(RxWiki News) Pregnancy-related complications such as gestational diabetes and preeclampsia may not just put your health at risk in the short term. Such pregnancy disorders also may affect your risk of heart disease later in life.
Researchers have suggested pregnancy may be a way to aid doctors in identifying young women who may be at a higher risk of developing cardiovascular disease later in life.
"Talk to your obstetrician about heart risk after pregnancy complications."
Abigail Fraser, a researcher from the School of Social and Community Medicine at the University of Bristol in the United Kingdom, said the knowledge also would be useful to doctors so that they recommend lifestyle changes and ensure medical interventions are received sooner.
During the study investigators followed 3,416 mostly Caucasion pregnant women enrolled in the Avon Longitudinal Study of Parents and Children in the early 1990s. Nearly 30 percent of the women had one pregnancy-related complication, while 5 percent had two complications and less than 1 percent had three.

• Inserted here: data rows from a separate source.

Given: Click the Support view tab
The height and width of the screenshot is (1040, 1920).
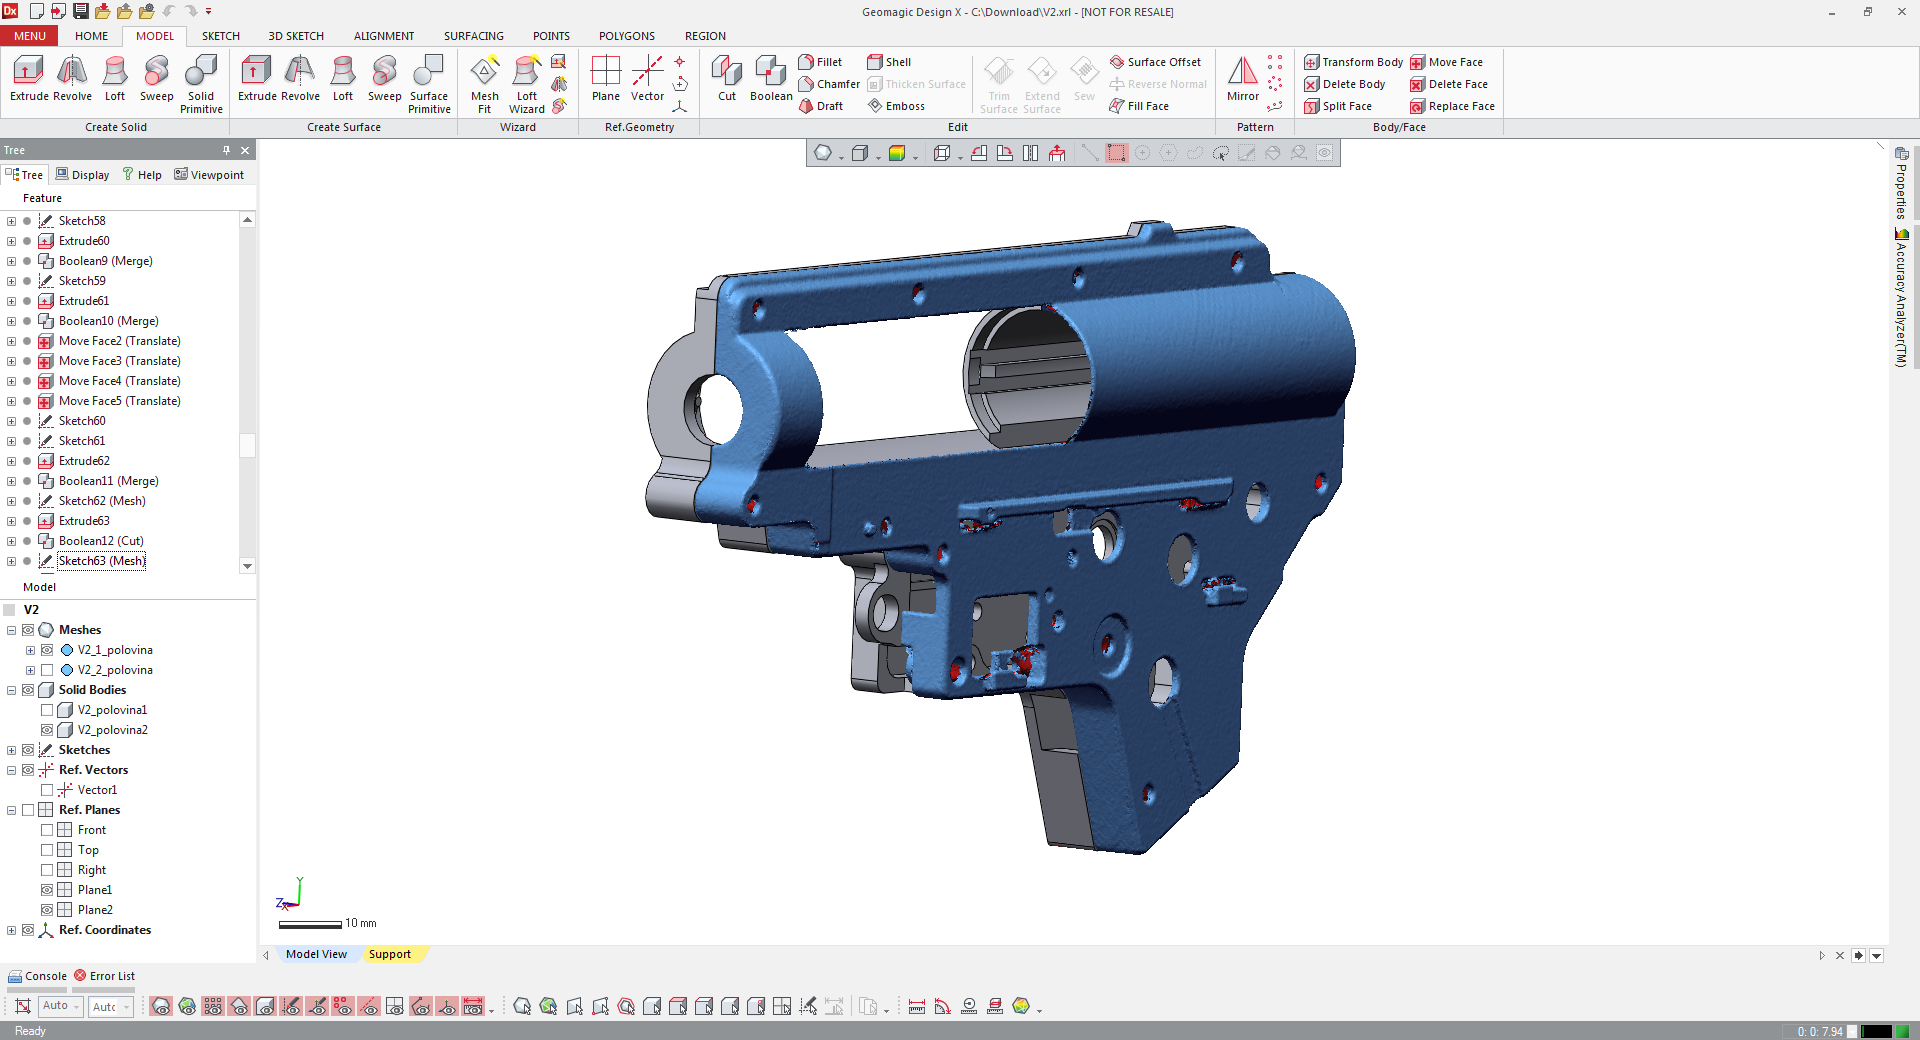Looking at the screenshot, I should coord(389,954).
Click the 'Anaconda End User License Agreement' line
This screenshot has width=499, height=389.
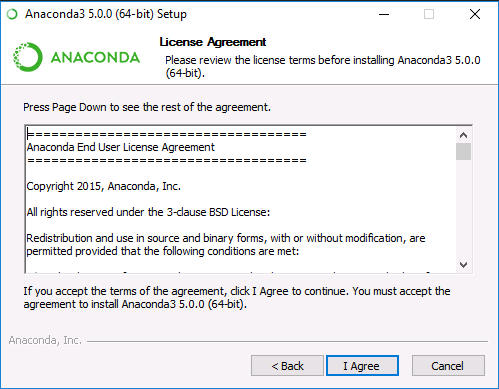(121, 147)
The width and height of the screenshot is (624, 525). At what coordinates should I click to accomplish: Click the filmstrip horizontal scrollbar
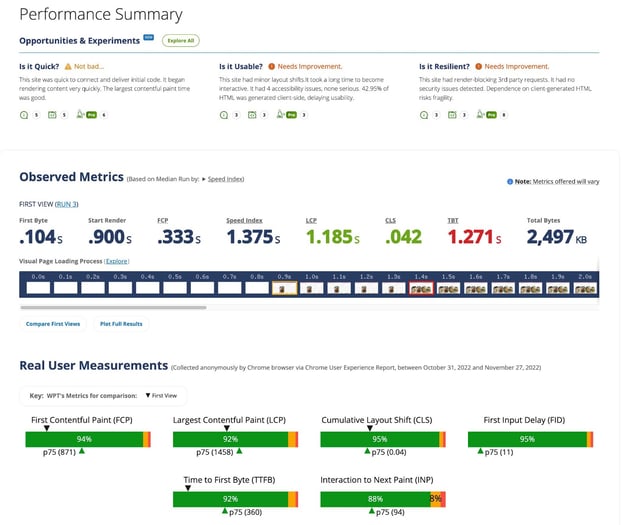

Those complications included preeclampsia, a hypertensive disorder that occurs during pregnancy, gestational diabetes, premature delivery, and newborn weight that was in the top or bottom 10 percent.
Researchers used these complications to correlate them to cardiovascular disease risk factors measured 18 years later when the women were an average age of 48. Their heart risk was then calculated for the next decade using the 10-year cardiovascular disease Framingham risk score, which considers factors such as blood pressure, cholesterol, age, diabetes and smoking status.
They discovered that preeclampsia was associated with a 31 percent greater risk of developing heart disease in middle age, as compared to a 26 percent increased risk for women suffering from gestational diabetes.
The women had not yet experienced a heart event, however, so it could not be determined whether preeclampsia or gestational diabetes have separate independent effects on developing cardiovascular disease in the future.
The study was funded by the British Heart Association, Wellcome Trust and United States National Institute of Diabetes, and Digestive and Kidney Diseases. It was recently published in Circulation: Journal of the American Heart Association.